(Stored items)

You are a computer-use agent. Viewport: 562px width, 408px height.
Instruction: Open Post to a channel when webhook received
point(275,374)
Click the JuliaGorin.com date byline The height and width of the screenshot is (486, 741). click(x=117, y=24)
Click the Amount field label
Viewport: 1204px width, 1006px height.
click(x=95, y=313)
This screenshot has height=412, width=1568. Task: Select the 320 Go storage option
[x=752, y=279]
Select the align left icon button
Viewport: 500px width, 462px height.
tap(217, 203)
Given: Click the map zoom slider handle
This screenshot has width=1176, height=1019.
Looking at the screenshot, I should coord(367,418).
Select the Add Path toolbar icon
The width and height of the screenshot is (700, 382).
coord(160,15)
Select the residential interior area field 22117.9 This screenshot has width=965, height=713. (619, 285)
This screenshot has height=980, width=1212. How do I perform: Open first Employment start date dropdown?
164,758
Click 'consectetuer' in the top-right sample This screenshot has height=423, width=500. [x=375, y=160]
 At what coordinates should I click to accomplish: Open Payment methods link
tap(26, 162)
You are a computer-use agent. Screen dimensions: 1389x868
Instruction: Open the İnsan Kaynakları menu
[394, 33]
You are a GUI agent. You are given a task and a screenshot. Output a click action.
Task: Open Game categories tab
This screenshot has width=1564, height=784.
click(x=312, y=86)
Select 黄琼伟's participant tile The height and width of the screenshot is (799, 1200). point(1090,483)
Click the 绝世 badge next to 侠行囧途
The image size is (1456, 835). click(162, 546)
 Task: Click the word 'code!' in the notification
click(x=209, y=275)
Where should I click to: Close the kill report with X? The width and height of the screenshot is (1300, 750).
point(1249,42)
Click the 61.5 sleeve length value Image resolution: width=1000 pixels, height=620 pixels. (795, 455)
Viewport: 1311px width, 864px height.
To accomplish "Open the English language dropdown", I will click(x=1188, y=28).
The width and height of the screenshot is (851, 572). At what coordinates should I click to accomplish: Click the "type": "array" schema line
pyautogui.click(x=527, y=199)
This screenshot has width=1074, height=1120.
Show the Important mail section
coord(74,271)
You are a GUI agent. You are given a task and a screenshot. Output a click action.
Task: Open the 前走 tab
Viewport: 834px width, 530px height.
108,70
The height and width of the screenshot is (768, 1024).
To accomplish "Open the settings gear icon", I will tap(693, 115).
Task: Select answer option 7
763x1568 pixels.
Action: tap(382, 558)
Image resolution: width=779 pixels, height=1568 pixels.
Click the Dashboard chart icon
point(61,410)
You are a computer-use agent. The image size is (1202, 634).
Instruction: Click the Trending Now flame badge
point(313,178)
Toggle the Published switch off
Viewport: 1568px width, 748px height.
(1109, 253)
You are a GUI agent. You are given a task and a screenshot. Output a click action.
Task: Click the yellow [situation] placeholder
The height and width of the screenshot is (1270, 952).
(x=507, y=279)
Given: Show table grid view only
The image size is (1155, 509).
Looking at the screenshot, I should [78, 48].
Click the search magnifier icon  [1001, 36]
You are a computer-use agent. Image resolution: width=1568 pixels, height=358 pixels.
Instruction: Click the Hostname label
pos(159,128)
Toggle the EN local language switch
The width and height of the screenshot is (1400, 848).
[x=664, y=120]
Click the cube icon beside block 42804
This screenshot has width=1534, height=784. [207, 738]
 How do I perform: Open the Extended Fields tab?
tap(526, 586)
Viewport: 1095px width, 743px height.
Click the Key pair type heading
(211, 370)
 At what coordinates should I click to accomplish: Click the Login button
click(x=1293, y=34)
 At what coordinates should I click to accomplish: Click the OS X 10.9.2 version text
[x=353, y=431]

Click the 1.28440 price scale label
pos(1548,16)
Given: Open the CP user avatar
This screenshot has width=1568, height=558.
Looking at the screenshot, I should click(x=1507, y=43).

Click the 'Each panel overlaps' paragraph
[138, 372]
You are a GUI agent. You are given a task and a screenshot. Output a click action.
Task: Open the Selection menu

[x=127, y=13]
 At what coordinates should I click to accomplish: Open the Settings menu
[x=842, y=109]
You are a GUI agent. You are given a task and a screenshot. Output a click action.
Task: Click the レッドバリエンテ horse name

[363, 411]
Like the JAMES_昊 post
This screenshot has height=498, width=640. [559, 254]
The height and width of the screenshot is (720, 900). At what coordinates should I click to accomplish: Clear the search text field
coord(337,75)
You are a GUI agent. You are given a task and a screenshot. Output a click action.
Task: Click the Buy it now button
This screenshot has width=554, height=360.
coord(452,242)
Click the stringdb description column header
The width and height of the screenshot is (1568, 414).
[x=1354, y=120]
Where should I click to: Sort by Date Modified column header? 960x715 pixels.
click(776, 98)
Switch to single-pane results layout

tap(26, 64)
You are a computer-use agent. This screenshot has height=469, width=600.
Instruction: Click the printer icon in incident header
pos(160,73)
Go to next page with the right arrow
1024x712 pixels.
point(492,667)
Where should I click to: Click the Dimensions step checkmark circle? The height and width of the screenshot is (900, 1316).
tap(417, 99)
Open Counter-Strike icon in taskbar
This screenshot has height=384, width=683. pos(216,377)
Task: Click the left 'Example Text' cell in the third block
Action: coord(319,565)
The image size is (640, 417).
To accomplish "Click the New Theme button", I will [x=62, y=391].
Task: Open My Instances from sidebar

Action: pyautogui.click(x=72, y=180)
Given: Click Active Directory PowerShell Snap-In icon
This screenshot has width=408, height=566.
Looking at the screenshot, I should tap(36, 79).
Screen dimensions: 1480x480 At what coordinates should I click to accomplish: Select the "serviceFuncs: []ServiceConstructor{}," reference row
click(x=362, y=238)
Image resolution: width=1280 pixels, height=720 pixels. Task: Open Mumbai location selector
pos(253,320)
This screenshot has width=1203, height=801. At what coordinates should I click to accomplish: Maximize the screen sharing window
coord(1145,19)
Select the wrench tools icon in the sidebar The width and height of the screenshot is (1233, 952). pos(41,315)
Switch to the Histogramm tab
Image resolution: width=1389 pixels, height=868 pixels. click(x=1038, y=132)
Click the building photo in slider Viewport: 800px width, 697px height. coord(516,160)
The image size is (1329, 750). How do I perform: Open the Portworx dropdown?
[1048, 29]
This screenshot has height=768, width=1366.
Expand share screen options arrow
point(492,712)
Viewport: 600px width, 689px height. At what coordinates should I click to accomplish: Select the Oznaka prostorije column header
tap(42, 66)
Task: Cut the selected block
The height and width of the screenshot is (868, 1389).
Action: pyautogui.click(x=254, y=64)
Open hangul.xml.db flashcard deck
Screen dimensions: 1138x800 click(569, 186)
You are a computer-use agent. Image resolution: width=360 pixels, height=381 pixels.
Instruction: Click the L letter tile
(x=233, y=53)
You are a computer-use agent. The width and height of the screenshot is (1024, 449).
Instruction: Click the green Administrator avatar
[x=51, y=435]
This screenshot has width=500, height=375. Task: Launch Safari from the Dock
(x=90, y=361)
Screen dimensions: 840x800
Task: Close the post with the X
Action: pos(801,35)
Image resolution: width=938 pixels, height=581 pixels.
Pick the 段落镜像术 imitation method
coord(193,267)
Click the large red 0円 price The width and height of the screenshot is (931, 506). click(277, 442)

## TASK PROMPT
All of the records above should be transcribed exactly.

## ANSWER
You are a computer-use agent. Viewport: 562px width, 408px height.
Instruction: Open Post to a channel when webhook received
point(275,374)
Click the JuliaGorin.com date byline The height and width of the screenshot is (486, 741). click(x=117, y=24)
Click the Amount field label
Viewport: 1204px width, 1006px height.
click(x=95, y=313)
This screenshot has height=412, width=1568. Task: Select the 320 Go storage option
[x=752, y=279]
Select the align left icon button
Viewport: 500px width, 462px height.
tap(217, 203)
Given: Click the map zoom slider handle
This screenshot has width=1176, height=1019.
Looking at the screenshot, I should coord(367,418).
Select the Add Path toolbar icon
The width and height of the screenshot is (700, 382).
coord(160,15)
Select the residential interior area field 22117.9 This screenshot has width=965, height=713. (619, 285)
This screenshot has height=980, width=1212. How do I perform: Open first Employment start date dropdown?
164,758
Click 'consectetuer' in the top-right sample This screenshot has height=423, width=500. [x=375, y=160]
 At what coordinates should I click to accomplish: Open Payment methods link
tap(26, 162)
You are a computer-use agent. Screen dimensions: 1389x868
Instruction: Open the İnsan Kaynakları menu
[394, 33]
You are a GUI agent. You are given a task and a screenshot. Output a click action.
Task: Open Game categories tab
This screenshot has width=1564, height=784.
click(x=312, y=86)
Select 黄琼伟's participant tile The height and width of the screenshot is (799, 1200). point(1090,483)
Click the 绝世 badge next to 侠行囧途
The image size is (1456, 835). click(162, 546)
 Task: Click the word 'code!' in the notification
click(x=209, y=275)
Where should I click to: Close the kill report with X? The width and height of the screenshot is (1300, 750).
point(1249,42)
Click the 61.5 sleeve length value Image resolution: width=1000 pixels, height=620 pixels. (795, 455)
Viewport: 1311px width, 864px height.
To accomplish "Open the English language dropdown", I will click(x=1188, y=28).
The width and height of the screenshot is (851, 572). At what coordinates should I click to accomplish: Click the "type": "array" schema line
pyautogui.click(x=527, y=199)
This screenshot has width=1074, height=1120.
Show the Important mail section
coord(74,271)
You are a GUI agent. You are given a task and a screenshot. Output a click action.
Task: Open the 前走 tab
Viewport: 834px width, 530px height.
108,70
The height and width of the screenshot is (768, 1024).
To accomplish "Open the settings gear icon", I will tap(693, 115).
Task: Select answer option 7
763x1568 pixels.
Action: tap(382, 558)
Image resolution: width=779 pixels, height=1568 pixels.
Click the Dashboard chart icon
point(61,410)
You are a computer-use agent. The image size is (1202, 634).
Instruction: Click the Trending Now flame badge
point(313,178)
Toggle the Published switch off
Viewport: 1568px width, 748px height.
(1109, 253)
You are a GUI agent. You are given a task and a screenshot. Output a click action.
Task: Click the yellow [situation] placeholder
The height and width of the screenshot is (1270, 952).
(x=507, y=279)
Given: Show table grid view only
The image size is (1155, 509).
Looking at the screenshot, I should [78, 48].
Click the search magnifier icon  [1001, 36]
You are a computer-use agent. Image resolution: width=1568 pixels, height=358 pixels.
Instruction: Click the Hostname label
pos(159,128)
Toggle the EN local language switch
The width and height of the screenshot is (1400, 848).
[x=664, y=120]
Click the cube icon beside block 42804
This screenshot has width=1534, height=784. [207, 738]
 How do I perform: Open the Extended Fields tab?
tap(526, 586)
Viewport: 1095px width, 743px height.
Click the Key pair type heading
(211, 370)
 At what coordinates should I click to accomplish: Click the Login button
click(x=1293, y=34)
 At what coordinates should I click to accomplish: Click the OS X 10.9.2 version text
[x=353, y=431]

Click the 1.28440 price scale label
pos(1548,16)
Given: Open the CP user avatar
This screenshot has width=1568, height=558.
Looking at the screenshot, I should click(x=1507, y=43).

Click the 'Each panel overlaps' paragraph
[138, 372]
You are a GUI agent. You are given a task and a screenshot. Output a click action.
Task: Open the Selection menu

[x=127, y=13]
 At what coordinates should I click to accomplish: Open the Settings menu
[x=842, y=109]
You are a GUI agent. You are given a task and a screenshot. Output a click action.
Task: Click the レッドバリエンテ horse name

[363, 411]
Like the JAMES_昊 post
This screenshot has height=498, width=640. [559, 254]
The height and width of the screenshot is (720, 900). At what coordinates should I click to accomplish: Clear the search text field
coord(337,75)
You are a GUI agent. You are given a task and a screenshot. Output a click action.
Task: Click the Buy it now button
This screenshot has width=554, height=360.
coord(452,242)
Click the stringdb description column header
The width and height of the screenshot is (1568, 414).
[x=1354, y=120]
Where should I click to: Sort by Date Modified column header? 960x715 pixels.
click(776, 98)
Switch to single-pane results layout

tap(26, 64)
You are a computer-use agent. This screenshot has height=469, width=600.
Instruction: Click the printer icon in incident header
pos(160,73)
Go to next page with the right arrow
1024x712 pixels.
point(492,667)
Where should I click to: Click the Dimensions step checkmark circle? The height and width of the screenshot is (900, 1316).
tap(417, 99)
Open Counter-Strike icon in taskbar
This screenshot has height=384, width=683. pos(216,377)
Task: Click the left 'Example Text' cell in the third block
Action: coord(319,565)
The image size is (640, 417).
To accomplish "Click the New Theme button", I will [x=62, y=391].
Task: Open My Instances from sidebar

Action: pyautogui.click(x=72, y=180)
Given: Click Active Directory PowerShell Snap-In icon
This screenshot has width=408, height=566.
Looking at the screenshot, I should tap(36, 79).
Screen dimensions: 1480x480 At what coordinates should I click to accomplish: Select the "serviceFuncs: []ServiceConstructor{}," reference row
click(x=362, y=238)
Image resolution: width=1280 pixels, height=720 pixels. Task: Open Mumbai location selector
pos(253,320)
This screenshot has width=1203, height=801. At what coordinates should I click to accomplish: Maximize the screen sharing window
coord(1145,19)
Select the wrench tools icon in the sidebar The width and height of the screenshot is (1233, 952). pos(41,315)
Switch to the Histogramm tab
Image resolution: width=1389 pixels, height=868 pixels. click(x=1038, y=132)
Click the building photo in slider Viewport: 800px width, 697px height. coord(516,160)
The image size is (1329, 750). How do I perform: Open the Portworx dropdown?
[1048, 29]
This screenshot has height=768, width=1366.
Expand share screen options arrow
point(492,712)
Viewport: 600px width, 689px height. At what coordinates should I click to accomplish: Select the Oznaka prostorije column header
tap(42, 66)
Task: Cut the selected block
The height and width of the screenshot is (868, 1389).
Action: pyautogui.click(x=254, y=64)
Open hangul.xml.db flashcard deck
Screen dimensions: 1138x800 click(569, 186)
You are a computer-use agent. Image resolution: width=360 pixels, height=381 pixels.
Instruction: Click the L letter tile
(x=233, y=53)
You are a computer-use agent. The width and height of the screenshot is (1024, 449).
Instruction: Click the green Administrator avatar
[x=51, y=435]
This screenshot has width=500, height=375. Task: Launch Safari from the Dock
(x=90, y=361)
Screen dimensions: 840x800
Task: Close the post with the X
Action: pos(801,35)
Image resolution: width=938 pixels, height=581 pixels.
Pick the 段落镜像术 imitation method
coord(193,267)
Click the large red 0円 price The width and height of the screenshot is (931, 506). click(277, 442)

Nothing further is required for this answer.